* _THE DATA_:
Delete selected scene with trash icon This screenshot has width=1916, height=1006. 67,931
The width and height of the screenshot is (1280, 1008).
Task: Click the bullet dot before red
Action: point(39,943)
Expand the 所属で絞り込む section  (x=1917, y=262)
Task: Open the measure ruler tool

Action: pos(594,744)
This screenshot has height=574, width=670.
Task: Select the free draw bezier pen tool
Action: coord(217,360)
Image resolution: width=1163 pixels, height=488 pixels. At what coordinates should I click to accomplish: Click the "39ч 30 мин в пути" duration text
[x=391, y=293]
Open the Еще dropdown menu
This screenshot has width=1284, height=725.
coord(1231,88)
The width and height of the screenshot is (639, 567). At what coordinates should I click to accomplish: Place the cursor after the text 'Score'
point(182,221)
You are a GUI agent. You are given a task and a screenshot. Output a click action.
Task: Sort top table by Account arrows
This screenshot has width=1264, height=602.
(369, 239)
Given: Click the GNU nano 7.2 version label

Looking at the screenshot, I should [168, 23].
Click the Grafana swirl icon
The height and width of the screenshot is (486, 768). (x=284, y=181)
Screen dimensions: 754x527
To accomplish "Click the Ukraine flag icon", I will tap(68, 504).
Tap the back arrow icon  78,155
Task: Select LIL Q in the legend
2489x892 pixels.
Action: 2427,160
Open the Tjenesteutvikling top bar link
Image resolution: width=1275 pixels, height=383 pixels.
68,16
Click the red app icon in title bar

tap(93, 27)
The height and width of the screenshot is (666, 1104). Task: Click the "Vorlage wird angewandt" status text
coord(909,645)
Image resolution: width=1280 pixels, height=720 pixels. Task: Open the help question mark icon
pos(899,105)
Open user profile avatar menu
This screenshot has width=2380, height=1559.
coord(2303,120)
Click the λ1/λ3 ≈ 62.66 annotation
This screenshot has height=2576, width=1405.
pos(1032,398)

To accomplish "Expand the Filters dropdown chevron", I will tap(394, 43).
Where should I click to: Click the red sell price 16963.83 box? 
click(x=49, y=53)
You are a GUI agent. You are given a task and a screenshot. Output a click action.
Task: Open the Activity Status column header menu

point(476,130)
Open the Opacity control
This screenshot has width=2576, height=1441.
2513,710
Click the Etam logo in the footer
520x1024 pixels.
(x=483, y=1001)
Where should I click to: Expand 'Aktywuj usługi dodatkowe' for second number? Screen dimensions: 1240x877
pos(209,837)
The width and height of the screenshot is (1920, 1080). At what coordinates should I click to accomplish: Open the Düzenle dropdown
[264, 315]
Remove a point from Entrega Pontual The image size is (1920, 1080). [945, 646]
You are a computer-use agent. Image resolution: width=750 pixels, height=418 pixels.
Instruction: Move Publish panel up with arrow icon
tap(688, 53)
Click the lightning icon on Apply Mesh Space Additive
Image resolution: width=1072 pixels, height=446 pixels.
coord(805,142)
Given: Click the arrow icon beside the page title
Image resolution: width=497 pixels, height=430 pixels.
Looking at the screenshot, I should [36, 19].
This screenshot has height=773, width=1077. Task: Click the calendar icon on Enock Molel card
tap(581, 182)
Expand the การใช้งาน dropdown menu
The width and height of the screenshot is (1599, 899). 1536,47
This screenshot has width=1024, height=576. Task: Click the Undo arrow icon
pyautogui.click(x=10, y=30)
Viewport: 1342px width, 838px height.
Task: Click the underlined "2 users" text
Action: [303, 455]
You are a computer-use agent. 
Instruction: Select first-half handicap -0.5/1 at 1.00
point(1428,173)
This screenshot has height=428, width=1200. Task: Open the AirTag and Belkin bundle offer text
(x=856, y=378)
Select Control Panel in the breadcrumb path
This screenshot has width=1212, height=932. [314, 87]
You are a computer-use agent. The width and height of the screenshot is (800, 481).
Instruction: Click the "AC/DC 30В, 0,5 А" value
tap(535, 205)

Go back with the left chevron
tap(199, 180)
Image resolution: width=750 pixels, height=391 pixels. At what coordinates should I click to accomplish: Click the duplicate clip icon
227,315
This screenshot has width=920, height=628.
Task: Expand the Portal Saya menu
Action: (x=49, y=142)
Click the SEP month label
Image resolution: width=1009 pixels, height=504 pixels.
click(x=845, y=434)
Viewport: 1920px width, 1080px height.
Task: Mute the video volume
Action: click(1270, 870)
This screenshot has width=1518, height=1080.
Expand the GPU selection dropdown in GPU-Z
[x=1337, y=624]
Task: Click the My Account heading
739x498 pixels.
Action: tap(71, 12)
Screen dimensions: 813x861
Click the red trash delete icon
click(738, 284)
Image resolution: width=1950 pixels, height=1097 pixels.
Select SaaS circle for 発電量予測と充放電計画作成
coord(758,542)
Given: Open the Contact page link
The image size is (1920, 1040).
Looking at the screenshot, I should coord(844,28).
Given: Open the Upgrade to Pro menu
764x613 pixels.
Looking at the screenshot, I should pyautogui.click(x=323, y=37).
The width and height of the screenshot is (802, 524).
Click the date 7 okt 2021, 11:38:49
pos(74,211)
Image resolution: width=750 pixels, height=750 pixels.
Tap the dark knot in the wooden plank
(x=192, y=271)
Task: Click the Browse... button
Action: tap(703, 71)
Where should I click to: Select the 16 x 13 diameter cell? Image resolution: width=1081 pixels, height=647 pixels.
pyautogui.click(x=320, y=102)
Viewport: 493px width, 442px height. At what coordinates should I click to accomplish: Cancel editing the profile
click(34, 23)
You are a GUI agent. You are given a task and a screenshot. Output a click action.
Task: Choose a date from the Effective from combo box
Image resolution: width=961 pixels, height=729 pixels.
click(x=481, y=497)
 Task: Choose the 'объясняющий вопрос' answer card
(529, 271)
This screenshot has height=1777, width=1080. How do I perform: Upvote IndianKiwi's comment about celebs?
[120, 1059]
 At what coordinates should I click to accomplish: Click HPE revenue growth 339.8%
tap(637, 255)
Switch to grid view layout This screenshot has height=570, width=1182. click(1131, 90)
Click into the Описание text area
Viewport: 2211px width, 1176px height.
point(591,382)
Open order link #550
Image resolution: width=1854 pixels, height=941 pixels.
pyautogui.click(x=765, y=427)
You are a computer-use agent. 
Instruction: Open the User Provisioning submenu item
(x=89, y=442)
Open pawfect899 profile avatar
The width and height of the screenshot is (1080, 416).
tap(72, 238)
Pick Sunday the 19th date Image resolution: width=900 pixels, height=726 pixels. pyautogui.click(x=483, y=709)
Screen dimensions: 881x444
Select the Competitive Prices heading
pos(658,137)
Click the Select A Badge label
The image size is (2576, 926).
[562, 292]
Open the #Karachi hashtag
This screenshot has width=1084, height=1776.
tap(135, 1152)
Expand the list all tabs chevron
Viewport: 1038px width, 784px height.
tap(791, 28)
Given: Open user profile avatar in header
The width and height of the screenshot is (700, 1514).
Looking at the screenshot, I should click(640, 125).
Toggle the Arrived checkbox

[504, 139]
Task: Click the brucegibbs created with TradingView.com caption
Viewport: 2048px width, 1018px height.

* _SHORT TASK_: Copy the records from the line containing "You are a computer-use agent. The" down through the line containing "Action: tap(703, 71)", swapping "Given:" for "Goal:" and changing nothing else.

* _THE OUTPUT_:
You are a computer-use agent. The width and height of the screenshot is (800, 481).
Instruction: Click the "AC/DC 30В, 0,5 А" value
tap(535, 205)

Go back with the left chevron
tap(199, 180)
Image resolution: width=750 pixels, height=391 pixels. At what coordinates should I click to accomplish: Click the duplicate clip icon
227,315
This screenshot has width=920, height=628.
Task: Expand the Portal Saya menu
Action: (x=49, y=142)
Click the SEP month label
Image resolution: width=1009 pixels, height=504 pixels.
click(x=845, y=434)
Viewport: 1920px width, 1080px height.
Task: Mute the video volume
Action: click(1270, 870)
This screenshot has width=1518, height=1080.
Expand the GPU selection dropdown in GPU-Z
[x=1337, y=624]
Task: Click the My Account heading
739x498 pixels.
Action: tap(71, 12)
Screen dimensions: 813x861
Click the red trash delete icon
click(738, 284)
Image resolution: width=1950 pixels, height=1097 pixels.
Select SaaS circle for 発電量予測と充放電計画作成
coord(758,542)
Goal: Open the Contact page link
The image size is (1920, 1040).
Looking at the screenshot, I should coord(844,28).
Goal: Open the Upgrade to Pro menu
764x613 pixels.
Looking at the screenshot, I should pyautogui.click(x=323, y=37).
The width and height of the screenshot is (802, 524).
Click the date 7 okt 2021, 11:38:49
pos(74,211)
Image resolution: width=750 pixels, height=750 pixels.
Tap the dark knot in the wooden plank
(x=192, y=271)
Task: Click the Browse... button
Action: tap(703, 71)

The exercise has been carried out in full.